Anyway, this got me thinking about how I’ve answered this question before - I gave a math problem as an answer. For the freelance software developer (for me anyway) I always started with variables, factored them into an algebra problem, and then solved for “x”. Things like web hosting, software/service licenses (one time), service fees, insurance, equipment all were put into a formula.
So my question for all here is what variables should be put into the “MSP pricing formula”? I’m not looking to create a one size fits all thing, but a starting point and guidance for those who are looking to build up in the IT services field.
Anyone have any costs that they have now that they didn’t realize they’d have when they started?
Well, rightly or wrongly, we charge all of our customers differently. There is no ‘set price’ that we charge. When we go to onboard we asses what needs to be done and what needs to be managed. Things that need ‘doing’ are projects, and they are charged accordingly every project is different, same as the monthly Managed Service charge - every client is different.
We don’t bill by the hour if a client is part of our managed service agreement. Unmanaged clients are charged for ‘on site visits’ at £85 for the first hour, £65 for every hour there after, this is the same for remote support.
Subscription products such as Office 365/Gsuite etc are all set at a price.
Hardware is purchased separately from any managed service agreement & is paid for upfront. if a client expands and adds say, two or three new Computers / Laptops the MSA price doesnt change, anything 5+ (devices/Users) and we will review the price as its beyond the original scope of the agreement. Plus the cost of AV etc.
Licensing etc, obviously is a set cost, we have to purchase it for x amount, the margin we make on that depends on the client.
if for example we have a client paying us x per month, now they want to go with Unifi Products such as AP’s, we price for the project inc hardware, and also the management of those devices either by our controller, a local controller or a VPS controller over at Digital Ocean, we have to manage those systems, so the price would be adjusted accordingly, but every client is different so that price may not match another of our clients prices.
Hope that gives you an insight into how we do things!

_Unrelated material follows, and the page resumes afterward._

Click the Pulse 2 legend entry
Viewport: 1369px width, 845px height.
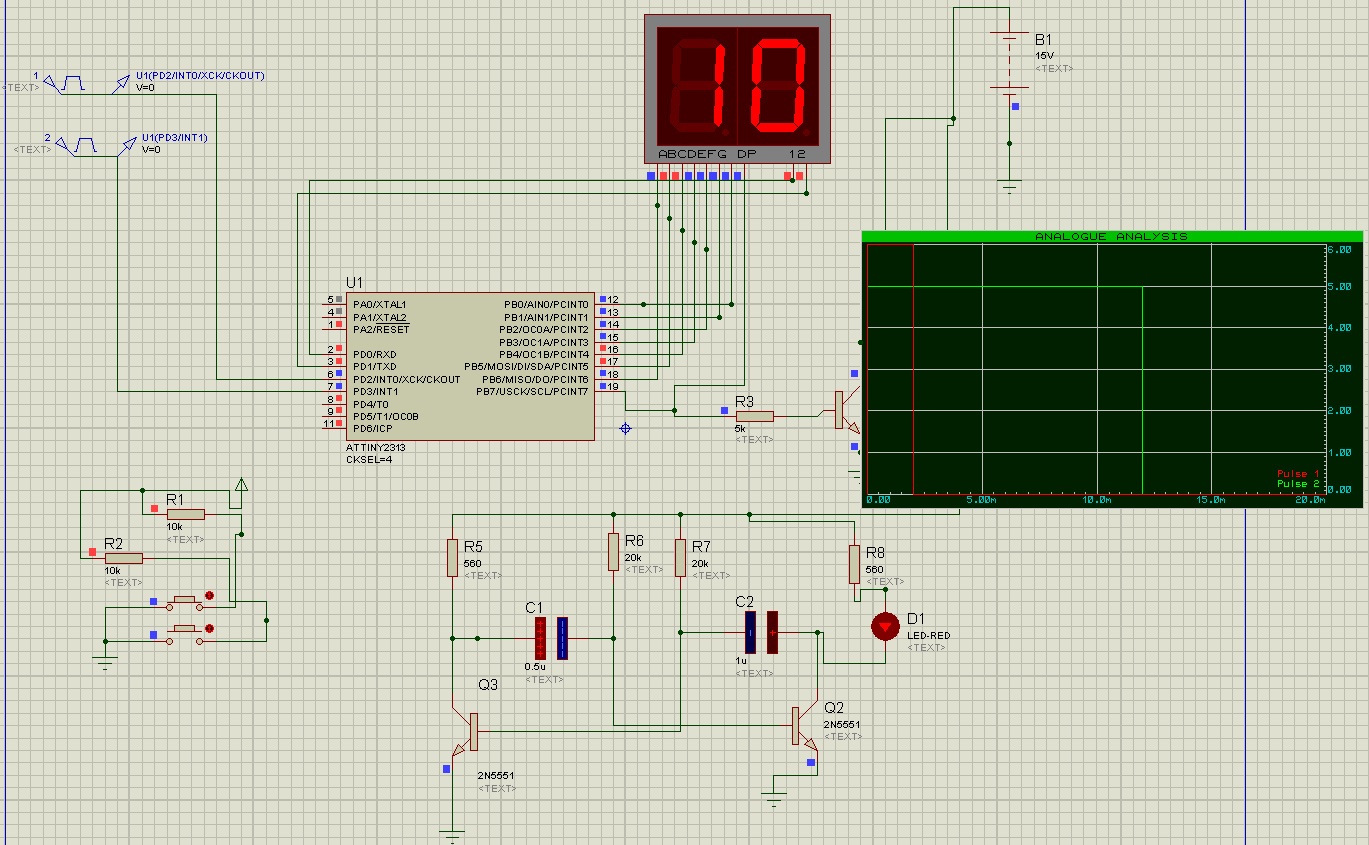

Thanks a ton @Chris_sctech! Like clients, each business is different with different constraints and requirements. I like to see, even if it’s at higher level, how things are done by different people. Maybe it’s just the engineer in me, but I like to figure things out so that I can make them the most efficient for the specific circumstances.
Maybe I’m a bit loony for wanting to come up with a “Drake’s Equation” for pricing, something a bit more universal that can be applied to several different types of businesses.
I came here to ask a similar question, in a similar format. I was wondering what the suggestion would be for remote support. If I charge N for onsite what should I charge for remote support? Like for example I’m going on site this week to configure a physical connection for a client and I’m going to charge $N/hr. Tomorrow, I’m going to configure email for another client, which will be done from my home office. What should I charge for the remote job? $N * .75? or $N * .5?
For us, we charge a bit more for on site and the on site is always min 1 hr vs we do remote support for existing MSP clients billed in 15 minute increments.
Gotcha, I think I’ll do $N*.75 and do as you do with rounding to the nearest 15 mins.